GOP CONCERNED ABOUT KAGAN’S ‘INDEPENDENCE’…. I appreciate the fact that Republican critics of Elena Kagan’s Supreme Court nomination are trying a variety of tacks. Too often in recent political debates, the GOP will push a talking point, it’ll be debunked, and they’ll just keep repeating it anyway.
This week has been less frustrating. They started with questions about judicial experience, but that faded given that more than a third of the court’s justices had never been a judge. They moved to military recruiters at Harvard, but that fizzled upon closer scrutiny. Yesterday, Senate Minority Leader Mitch McConnell (R-Ky.) tried out a new one.

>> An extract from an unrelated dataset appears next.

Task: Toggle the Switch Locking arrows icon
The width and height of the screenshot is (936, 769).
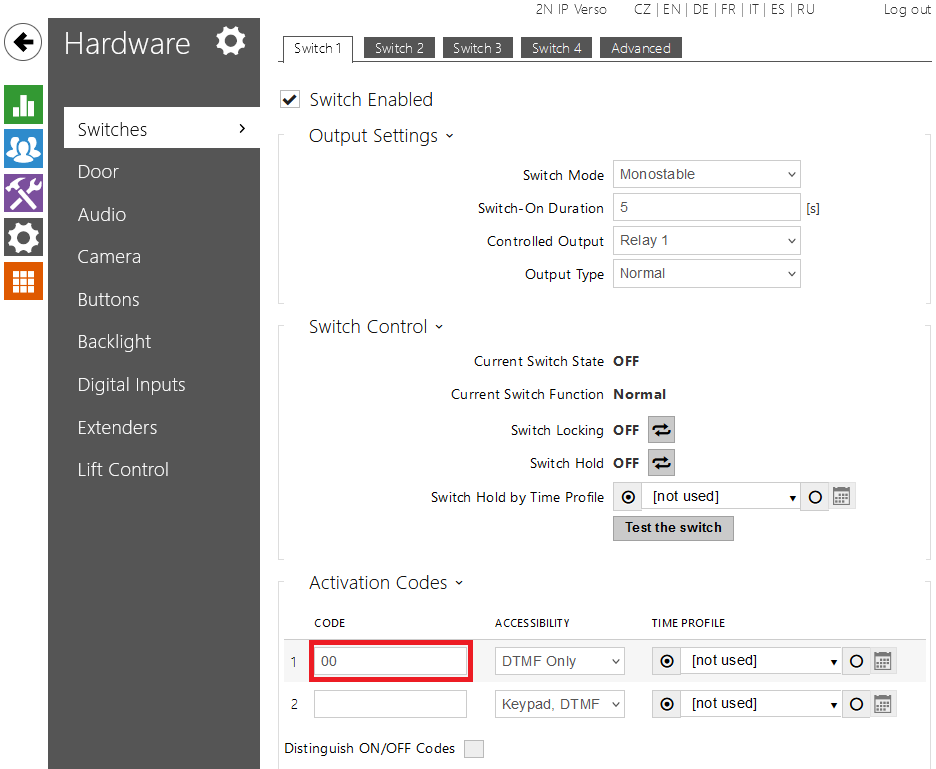Action: 661,430

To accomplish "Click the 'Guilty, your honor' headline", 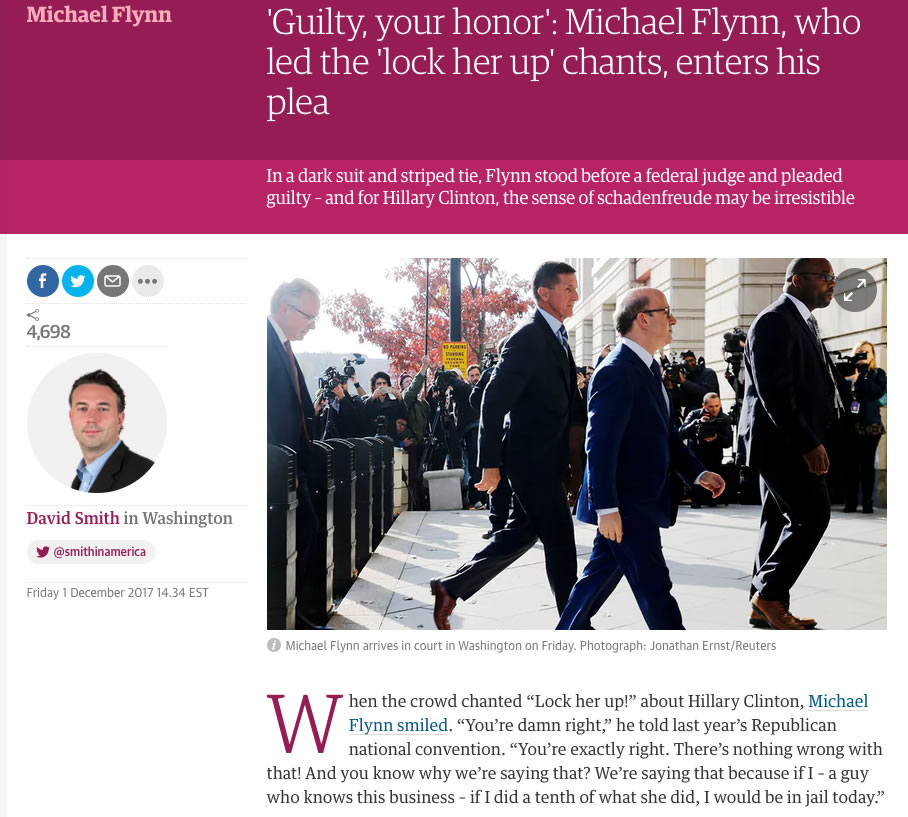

“As Solicitor General, Ms. Kagan is a member of the President’s Administration. The President on Monday also said that they’re ‘friends.’ And the Vice President’s Chief of Staff — who helped oversee her nomination — is evidently hard at work convincing members of the President’s party that they will have nothing to worry about in terms of Ms. Kagan’s possible appointment,” McConnell noted.
That’s not necessarily a positive, he argued.
“In our constitutional order, justices are not on anyone’s team. They have a very different role to play. As a Supreme Court justice, Ms. Kagan’s job description would change dramatically,” McConnell said. “Far from being a member of the President’s team, she’d suddenly be serving as a check on it. This is why the Founders were insistent that judges be independent arbiters, not advocates.”
That’s not a bad try, but it’s underwhelming. Several recent Supreme Court justices — Roberts, Scalia, Thomas, Alito — worked in the executive branch before joining the court. In 1972, Nixon nominated Rehnquist, and Rehnquist was a Nixon administration attorney at the time. Senate Republicans never characterized any of this as a problem before.
For that matter, five years ago, Bush nominated Harriet Miers. She wasn’t only working in the White House counsel’s office at the time, Miers had also been Bush’s personal attorney for many years. She’d even written Bush awkwardly personal notes, telling him how “cool” she he was.
There’s no evidence of McConnell raising concerns about whether Miers might consider herself part of Bush’s “team.”
In other words, it looks like another talking point for the scrapheap.